Oscar Niemeyer’s Fair in Tripoli: A Modern Legacy in Danger

Talk

Oscar Niemeyer’s Fair in Tripoli: A Modern Legacy in Danger

With Farès el-Dahdah and Bernard Khoury
Organized by the Beirut Museum of Art (BeMA) and Studiocur/art

Thursday 27 September 2018, 19:00 to 21:00

In English
Free admission

In 1962, the Brazilian architect Oscar Niemeyer (1907-2012) – known for the government buildings he designed in Brasilia, among many others all over the world – was invited to Lebanon to conceive one of his first large-scale projects outside the Americas in Tripoli.

The then titled "Lebanon International and Permanent Fair" was commissioned by the Lebanese Government and originally designed to include permanent exhibitions, three museums, and an experimental theatre, among other buildings. It was partially completed in 1974, when the Civil War put an end to construction, and the utility of the Fair became obsolete.

This panel will offer two presentations from specialists in modernist architecture:

Farès el-Dahdah
The International and Permanent Lebanon Fair Project and its Antecedents in the Work of Oscar Niemeyer

Bernard Khoury
When the Future Looked Bright, We Didn't Wear Shades

This talk is organized in parallel to the exhibition Cycles of Collapsing Progress opening at the Rashid Karami International Trade Fair and the citadel of Tripoli on 22 September 2018, organized by the Beirut Museum of Art (BeMA) and Studiocur/art.

The presentations will be followed by a conversation with curator of the exhibition Karina El Helou and a moderator. There will also be a Q&A session.

Farès el-Dahdah is an educator, scholar, humanist, and designer. He received his undergraduate degrees in fine arts and in architecture from the Rhode Island School of Design and went on to pursue his graduate studies in urbanism and architectural theory at Harvard University's Graduate School of Design. Following a two decade long professorial track at Rice University's School of Architecture, he was appointed director of the Humanities Research Center (HRC) in 2012 and Professor of the Humanities in 2014. El-Dahdah is the recipient of visiting fellowships from the David Rockefeller Center for Latin American Studies (DRCLAS), the Canadian Center for Architecture (CCA), and is currently a Faculty Scholar at the Baker Institute for Public Policy (BIPP). He has written extensively on Brazil's modern architecture, and has been involved in a number of collaborative projects with Casa de Lucio Costa (CLC) and Fundação Oscar Niemeyer (FON), two Brazilian cultural foundations on the boards of which he serves. With support from the Andrew W. Mellon Foundation, el-Dahdah co-led the 2015-16 John E. Sawyer Seminar on the Comparative Study of Cultures Cultures titled, Platforms of Knowledge in a Wide Web of Worlds: Production, Participation, and Politics and the 2016-17 Rice Seminar titled, Chronotopic Imaginaries: The City in Signs, Signals, and Scripts. This has led to his current research interests, which explore and critique how digital platforms uphold the mission of disseminating knowledge as well as to developing online geospatial platforms that describe cities over time, as they existed and as they have come to be imagined.

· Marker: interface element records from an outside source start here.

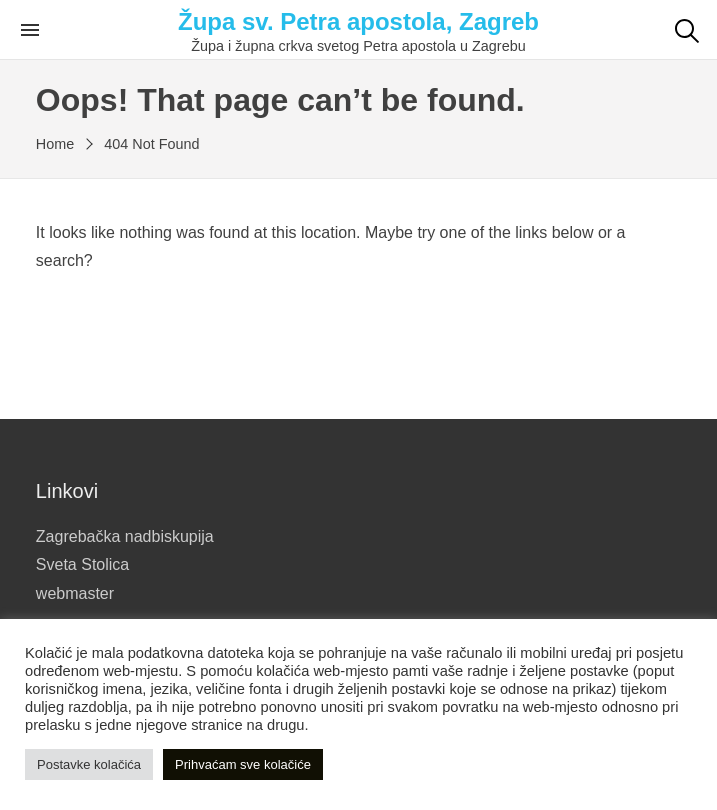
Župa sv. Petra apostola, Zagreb (358, 21)
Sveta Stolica (82, 564)
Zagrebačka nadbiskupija (125, 536)
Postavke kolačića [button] (89, 764)
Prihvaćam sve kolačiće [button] (243, 764)
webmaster (75, 593)
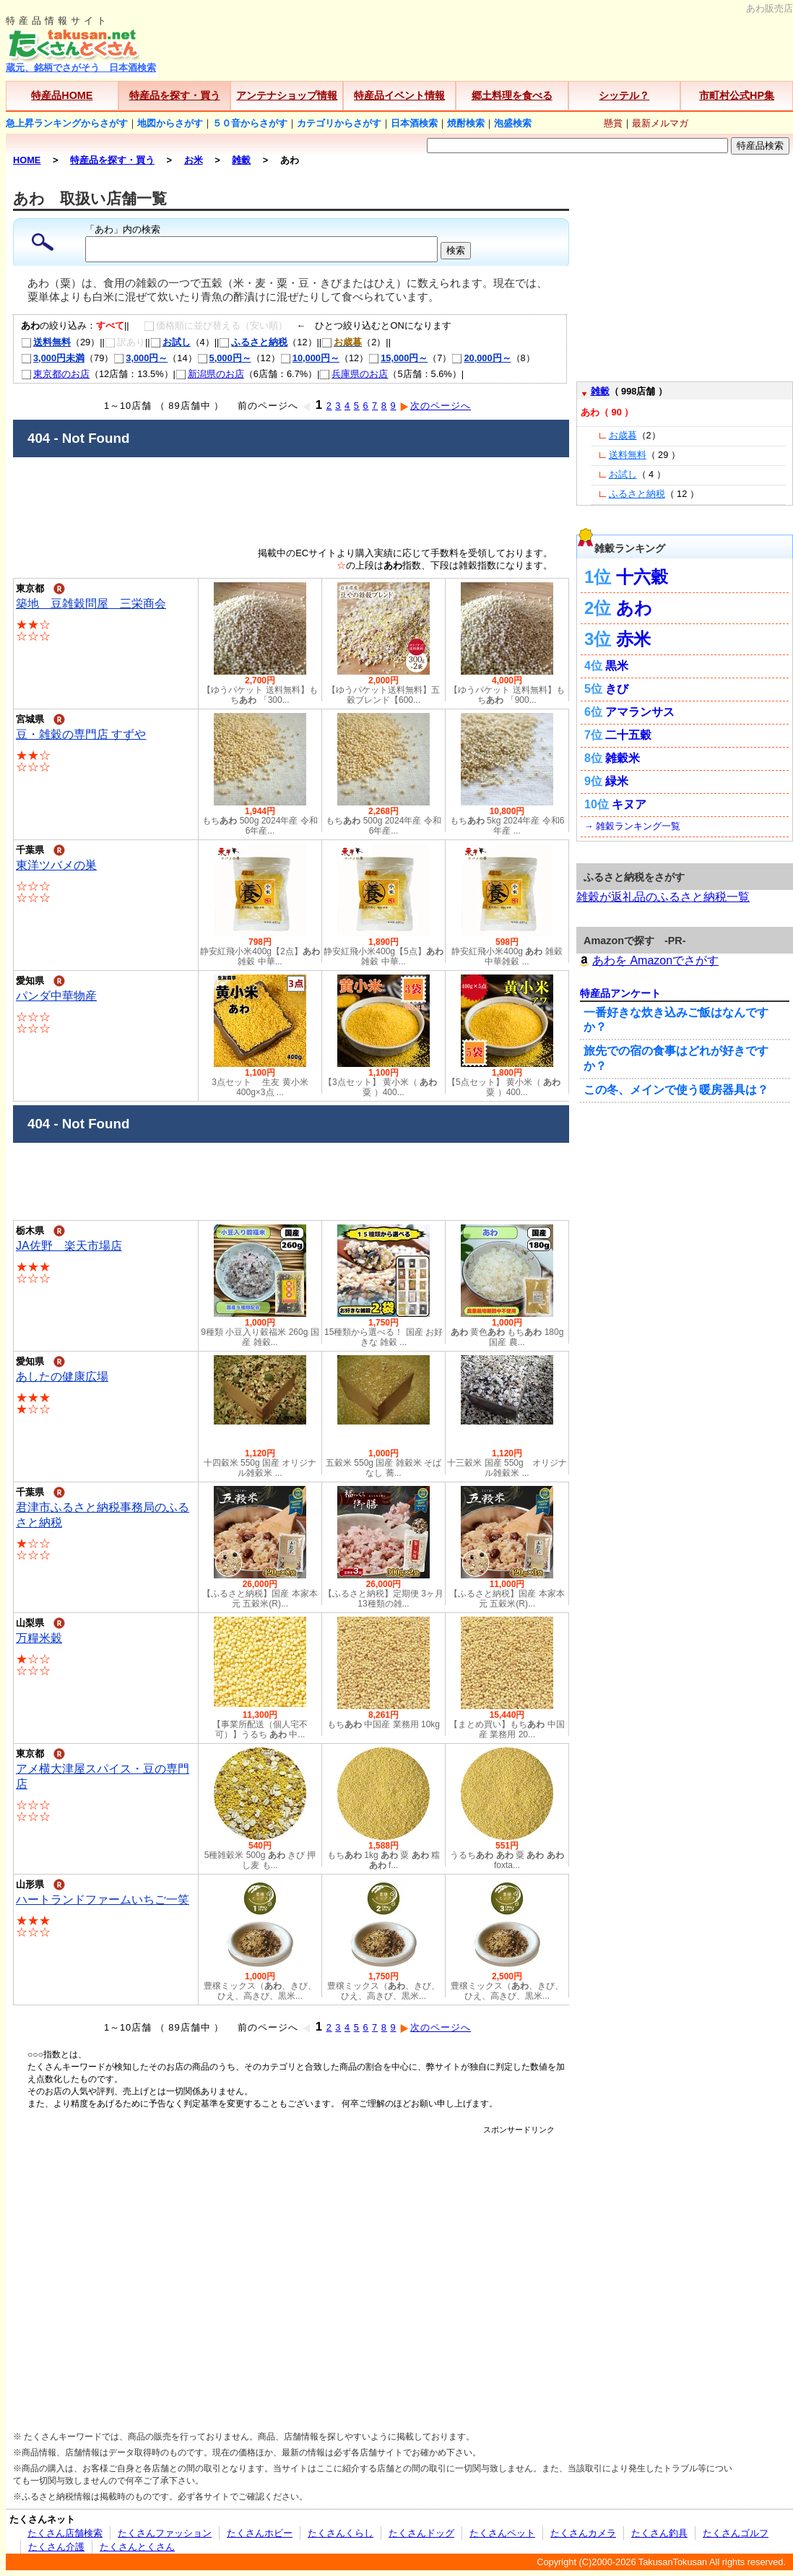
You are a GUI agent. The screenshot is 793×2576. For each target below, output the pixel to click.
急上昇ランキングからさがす (67, 123)
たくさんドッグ (421, 2533)
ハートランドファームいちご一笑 (102, 1899)
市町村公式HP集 (736, 95)
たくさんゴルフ (735, 2533)
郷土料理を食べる (512, 95)
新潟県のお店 (210, 373)
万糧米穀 (39, 1638)
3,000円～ (140, 358)
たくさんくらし (340, 2533)
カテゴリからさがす (339, 123)
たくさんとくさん (137, 2546)
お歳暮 (623, 435)
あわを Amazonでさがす (647, 960)
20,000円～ (481, 358)
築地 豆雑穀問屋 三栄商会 (91, 603)
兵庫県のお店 (353, 373)
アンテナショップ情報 (286, 95)
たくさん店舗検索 (65, 2533)
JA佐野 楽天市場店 (69, 1246)
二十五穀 (628, 735)
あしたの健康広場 (62, 1376)
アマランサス (640, 712)
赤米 (633, 639)
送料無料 (46, 342)
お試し (170, 342)
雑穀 (600, 391)
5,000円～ (224, 358)
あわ (634, 608)
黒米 (616, 666)
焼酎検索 (466, 123)
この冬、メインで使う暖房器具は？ (676, 1090)
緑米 (616, 781)
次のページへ (435, 405)
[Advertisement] (135, 2270)
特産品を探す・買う (174, 95)
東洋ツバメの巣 (56, 865)
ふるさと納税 (253, 342)
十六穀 (642, 577)
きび (616, 689)
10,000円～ (309, 358)
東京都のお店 (55, 373)
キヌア (629, 804)
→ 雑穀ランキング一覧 (632, 826)
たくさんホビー (259, 2533)
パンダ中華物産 (56, 996)
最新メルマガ (660, 123)
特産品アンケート (620, 993)
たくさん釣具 (659, 2533)
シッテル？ (624, 95)
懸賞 (613, 123)
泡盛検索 (513, 123)
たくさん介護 (56, 2546)
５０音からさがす (249, 123)
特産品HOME (61, 95)
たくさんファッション (165, 2533)
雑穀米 (622, 758)
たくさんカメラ (583, 2533)
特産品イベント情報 (399, 95)
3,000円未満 (52, 358)
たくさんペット (502, 2533)
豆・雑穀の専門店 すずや (81, 734)
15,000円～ (398, 358)
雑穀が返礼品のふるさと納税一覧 (663, 897)
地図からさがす (170, 123)
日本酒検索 (414, 123)
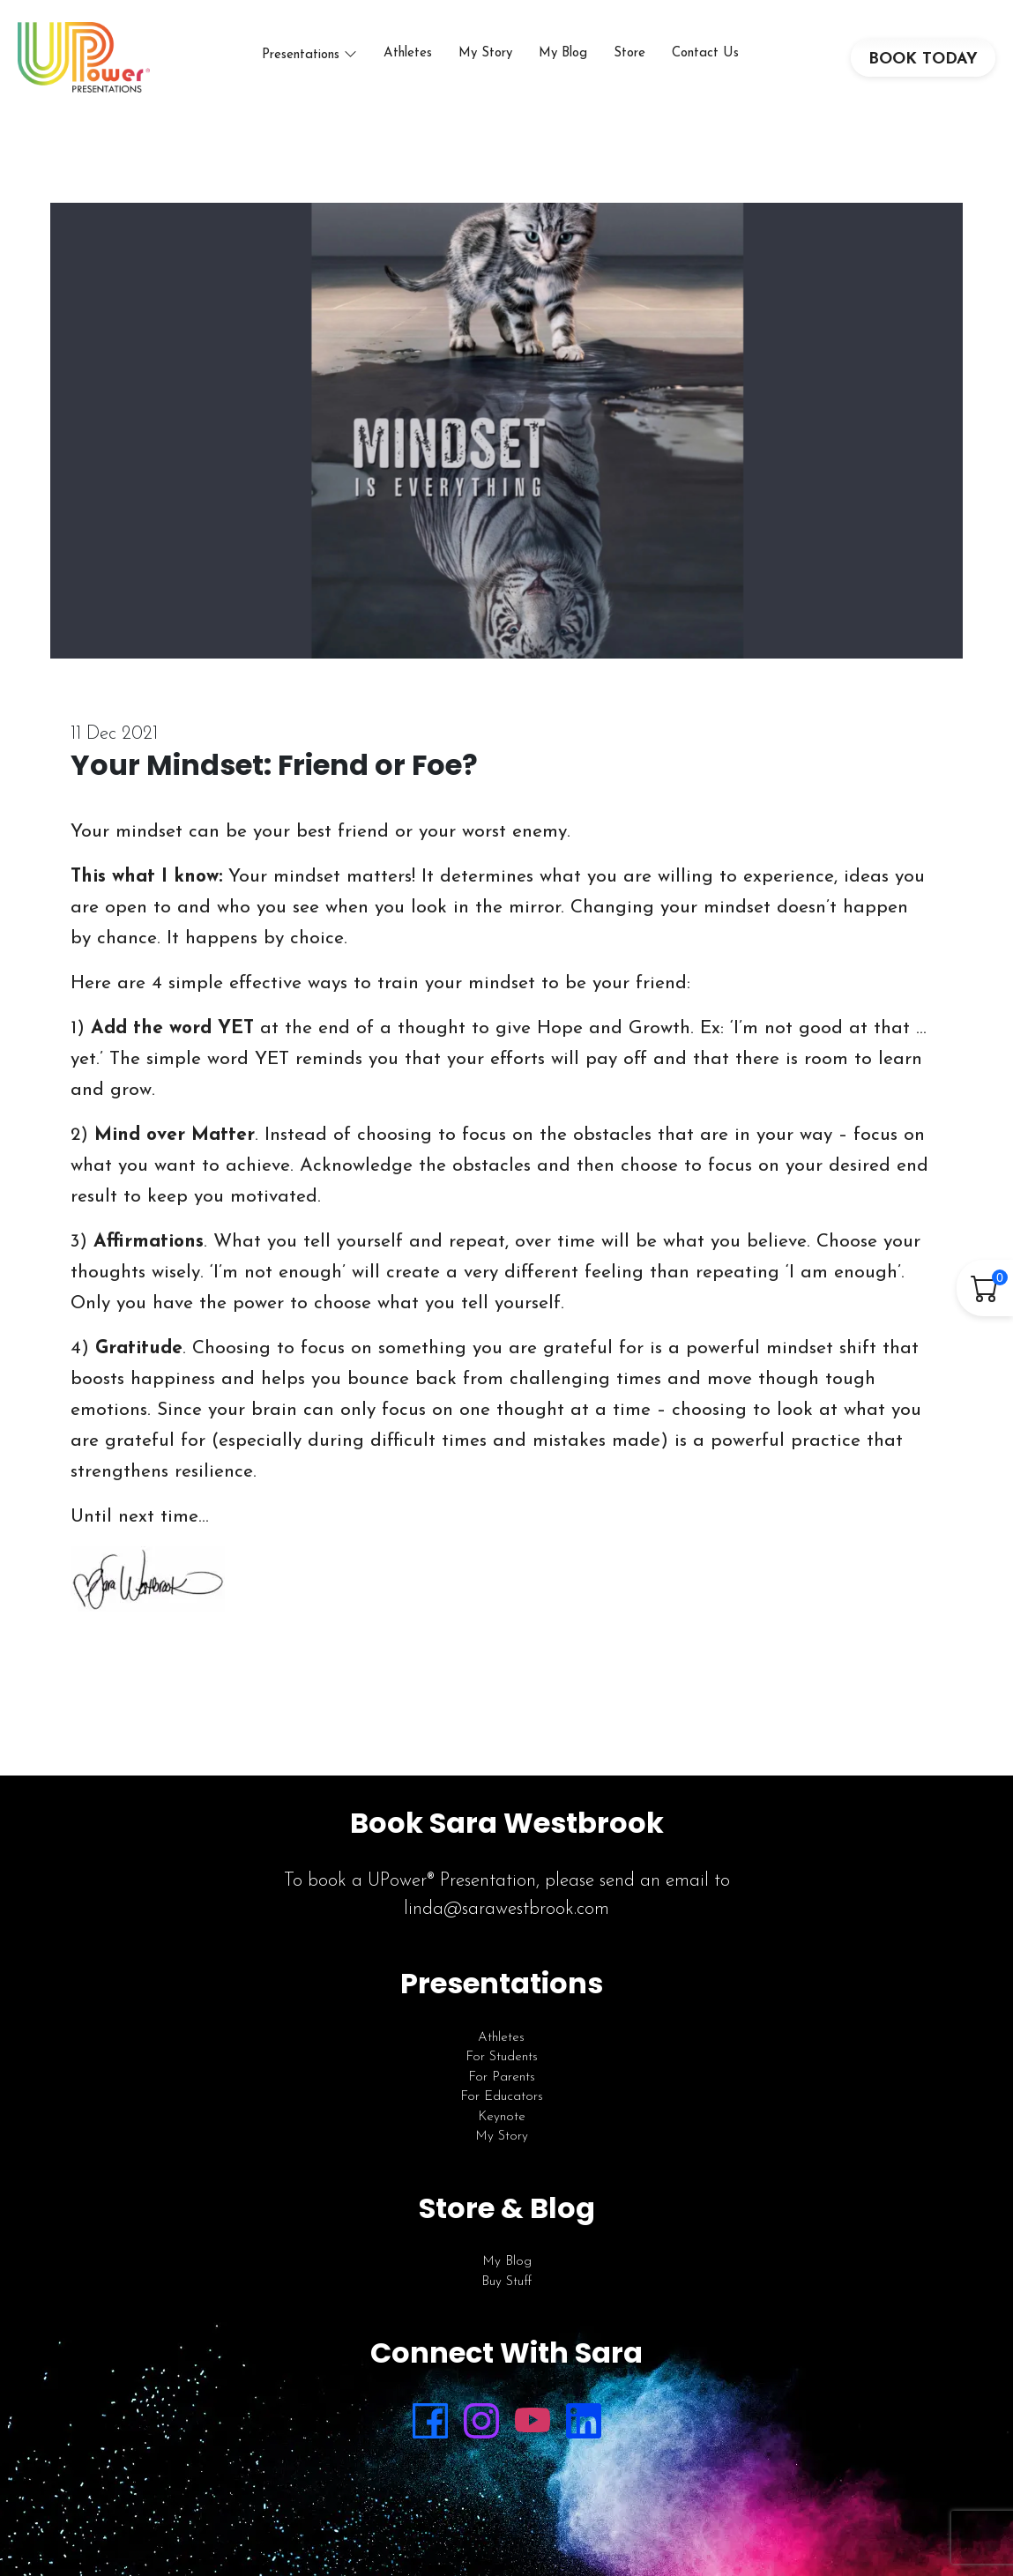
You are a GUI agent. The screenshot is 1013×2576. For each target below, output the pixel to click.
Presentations (300, 55)
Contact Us (705, 53)
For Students (502, 2057)
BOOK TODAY (923, 59)
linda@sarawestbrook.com (506, 1909)
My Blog (563, 53)
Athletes (408, 53)
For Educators (501, 2096)
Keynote (501, 2117)
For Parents (501, 2077)
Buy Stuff (506, 2282)
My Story (485, 53)
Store (629, 53)
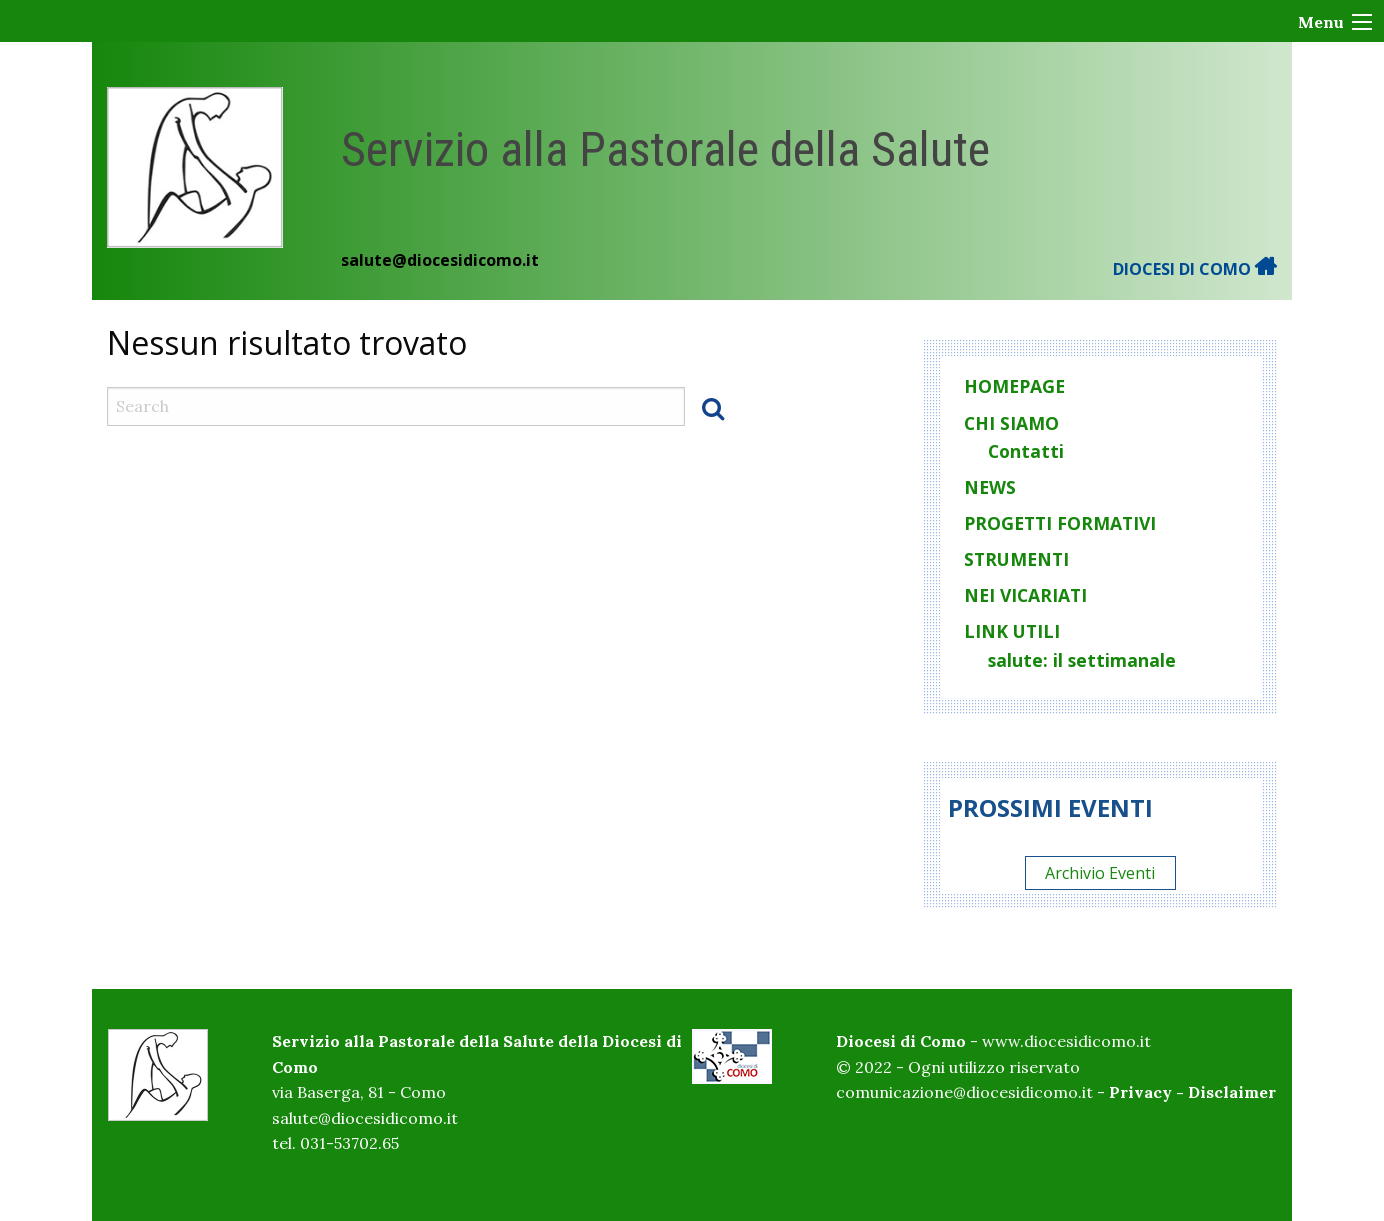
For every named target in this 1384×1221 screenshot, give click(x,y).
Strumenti (1016, 559)
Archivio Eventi (1100, 873)
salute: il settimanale (1082, 660)
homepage (1014, 386)
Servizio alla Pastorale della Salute (665, 149)
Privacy (1140, 1092)
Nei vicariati (1025, 595)
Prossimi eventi (1050, 807)
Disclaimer (1232, 1092)
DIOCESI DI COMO (1195, 269)
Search (713, 408)
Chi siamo (1011, 423)
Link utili (1012, 631)
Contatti (1026, 451)
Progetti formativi (1060, 523)
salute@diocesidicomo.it (440, 260)
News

Bernard Khoury studied architecture at the Rhode Island school of Design (BFA 1990 / B.Arch 1991). He received a Masters in Architectural Studies from Harvard University (M.Arch 1993). In 2001, he was awarded by the municipality of Rome the honourable mention of the Borromini Prize given to architects under forty years of age. In 2004, he was awarded the Architecture + Award. He is the co-founder of the Arab Center for Architecture. He was a visiting professor at the Ecole Polytechnique Fédérale de Lausanne, L’Ecole Spéciale d’Architecture in Paris and the American University of Beirut. He has lectured and exhibited his work in over one-hundred- twenty prestigious academic institutions in Europe and the U.S. including a solo show of his work given by the International Forum for Contemporary Architecture at the Aedes gallery in Berlin (2003) and numerous group shows including YOUprison at the Fondazione Sandretto Re Rebaudengo in Turin (2008) and Spazio at the opening show of the MAXXI museum in Rome (2010). He was the co-curator and architect of the Kingdom of Bahrain’s national pavilion at the Venice Biennale’s 14th International Architecture Exhibition in 2014. His work has been extensively published by the professional press. Khoury started an independent practice in 1993. Over the past twenty years, his office has developed an international reputation and a significant diverse portfolio of projects both locally and in over fifteen countries abroad.